An unremarkable scene - except for the fact that presidential spokesman McCurry stands at the center of one of the most frenzied news storms that today's all-live, all-the-time information age has ever seen.
It's his job to answer (or not answer, as the case may be) the endless round of press questions about the allegations of sexual misconduct and suborning of perjury by President Clinton. He's on-camera live, with a sense of humor and a "just another day" approach that has earned him widespread respect in Washington.
But as he stands at the White House podium he is also partly in the dark. McCurry has chosen to not know everything that other White House officials do about the Monica Lewinsky case. That will keep him from misleading reporters, if any of the allegations prove true. It also protects him from Independent Counsel Kenneth Starr's subpoenas.

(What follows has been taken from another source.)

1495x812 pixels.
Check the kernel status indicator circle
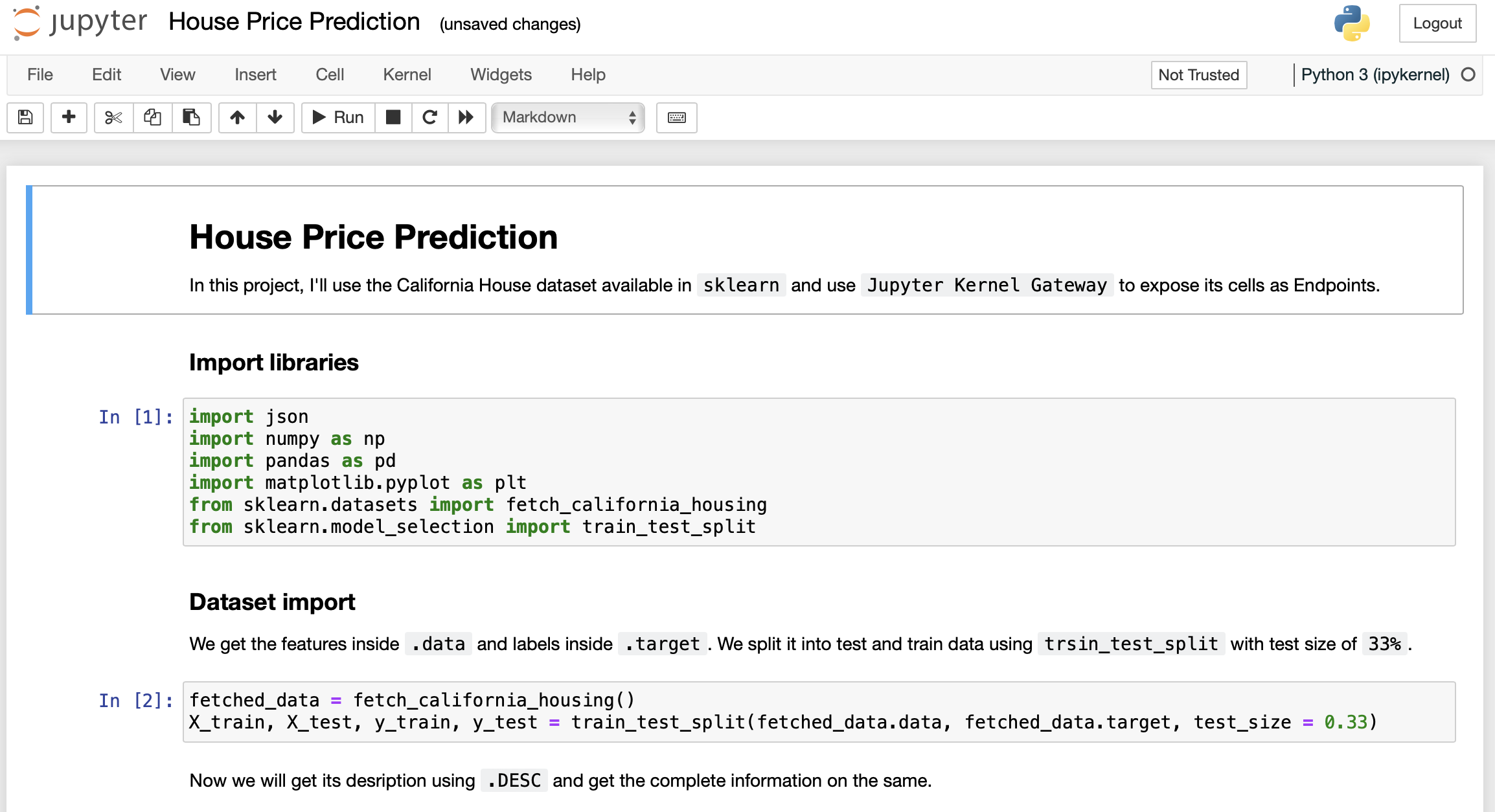pyautogui.click(x=1468, y=74)
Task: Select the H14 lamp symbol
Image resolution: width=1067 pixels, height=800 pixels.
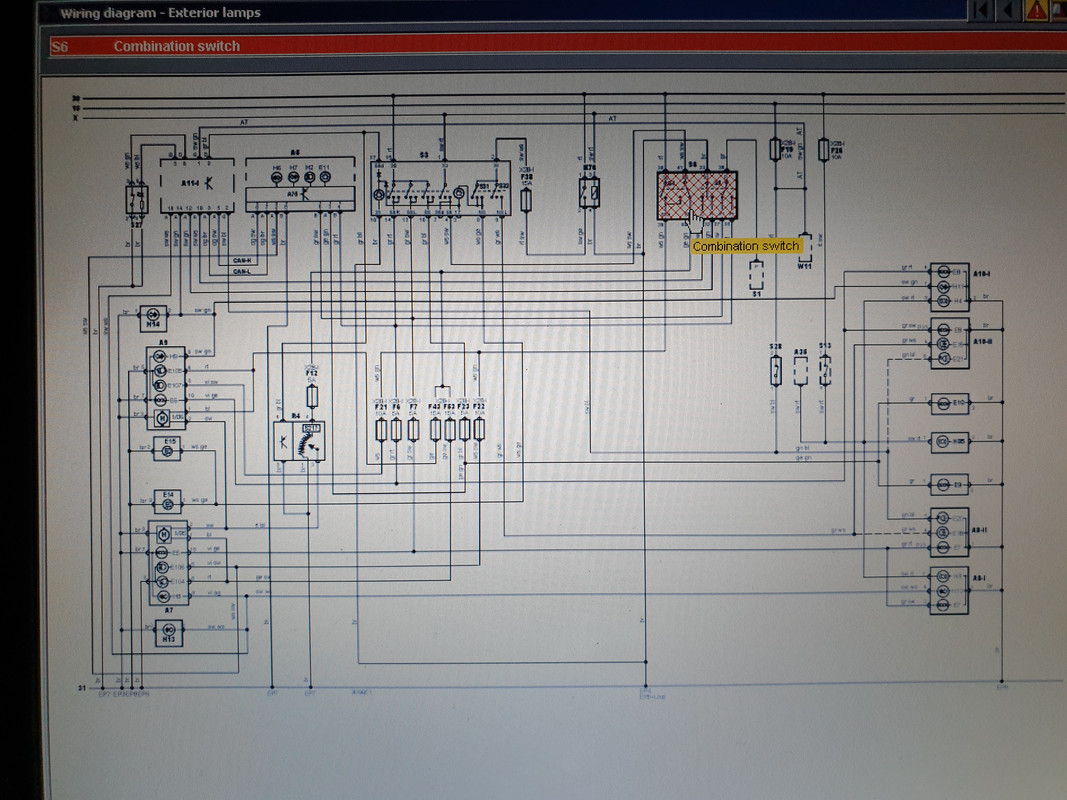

McCurry says senior advisers to the president have gone out of their way to keep him in the dark in the matter. He claims the approach is as frustrating for him as for the corps of reporters he faces each day. "Normally what I would do on any given story is get as much information, and get it out the door as quickly as possible," says McCurry in a Monitor interview.
Even in ordinary times, the presidential spokesman must be both a trustworthy conduit and a political airbag. He must be savvy enough to know what information to release, but also quick enough to deploy humor, silence, or even a counterpunch if needed to protect the White House. "The Secret Service protects him [the president] physically," says Ryan Barilleaux, a political science professor at Miami University in Oxford, Ohio. "But the press secretary is important for protecting his reputation and political position."
I have nothing to say and I'm saying it
Since reports first broke that the president engaged in a year and a half-long affair with former White House intern Monica Lewinsky, McCurry has been up front about the limited amount of information available to the press. Citing the legal nature of the case, he has refused to comment beyond what has been said by the president and first lady already.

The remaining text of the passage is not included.